I am new to PyTorch, and I am enjoying it so much, thanks for this project!

I have a question. Suppose I have an image of reduced size obtained through multiple layers of convolution and max-pooling. I need to down sample this image to the original size, and was wondering what are your recommendations for doing that?

I did read the documentation and tried to use the max-unpooling layer in the decoder part of the network. However, it seems that it needs the indices produced by max-pooling in the encoding part. Do I need to save every intermediate index of the encoding part to use in the decoding part?
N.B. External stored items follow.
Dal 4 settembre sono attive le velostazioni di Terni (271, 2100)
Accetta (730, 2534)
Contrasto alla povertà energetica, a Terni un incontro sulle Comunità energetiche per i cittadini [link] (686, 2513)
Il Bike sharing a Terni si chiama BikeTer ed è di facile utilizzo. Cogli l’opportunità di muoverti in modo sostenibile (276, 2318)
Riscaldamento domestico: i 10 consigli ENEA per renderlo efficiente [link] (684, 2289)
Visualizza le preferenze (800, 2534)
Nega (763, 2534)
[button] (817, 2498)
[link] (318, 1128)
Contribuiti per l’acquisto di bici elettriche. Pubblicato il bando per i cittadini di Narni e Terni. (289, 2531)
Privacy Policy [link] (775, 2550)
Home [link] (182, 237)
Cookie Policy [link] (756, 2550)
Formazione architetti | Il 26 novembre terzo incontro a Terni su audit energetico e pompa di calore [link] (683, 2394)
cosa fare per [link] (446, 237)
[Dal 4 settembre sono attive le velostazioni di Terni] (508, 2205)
Below is an example code of what I am trying to achieve:

class MyNet(Module):
    def __init__(self, pastlen, futurelen, cspace):
        super(MyNet, self).__init__()

        # problem dimensions
        P = pastlen
        F = futurelen
        C = 3 if cspace == "RGB" else 1

        self.encoder = Sequential(
            Conv2d(C, 64, kernel_size=3, padding=1),
            BatchNorm2d(64), ReLU(),
            Conv2d(64, 128, kernel_size=5, stride=5),
            BatchNorm2d(128), ReLU(),

        self.recurrence = Sequential(
            RNN(input_size=5*3*128, hidden_size=20*20*C, num_layers=1)

        self.decoder = Sequential(
            ConvTranspose2d(F*C, F*C, kernel_size=3),
            BatchNorm2d(F*C), ReLU(),
            MaxUnpool2d(2) # doesn't work, asks for indices...
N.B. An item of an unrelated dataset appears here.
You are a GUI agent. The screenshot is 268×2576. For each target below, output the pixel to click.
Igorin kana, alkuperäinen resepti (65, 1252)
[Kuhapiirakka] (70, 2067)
Alternatively, I am down sampling the images with ConvTranspose2d itself, by choosing a stride of 2 every time. Please let me know if that is not a good idea.

At the end I will need to get the image with a specific size. What is a good operation for that?

I suppose you would like to upsample your image to the original size. If so, you could use ConvTranspose2d or Resize from torchvision.
There are mixed results with both approaches. I think the original UNet implementation used ConvTranspose2d.

1 Like

I am using ConvTranpose2d, not getting very results at the moment, but I am still debugging things.

Are there any utilities developed by the community to let’s say visualize the intermediate layers of a PyTorch Sequential object? I am doing it manually sending summaries to TensorBoard, but if there is an effort somewhere already that I could reuse, that would be great.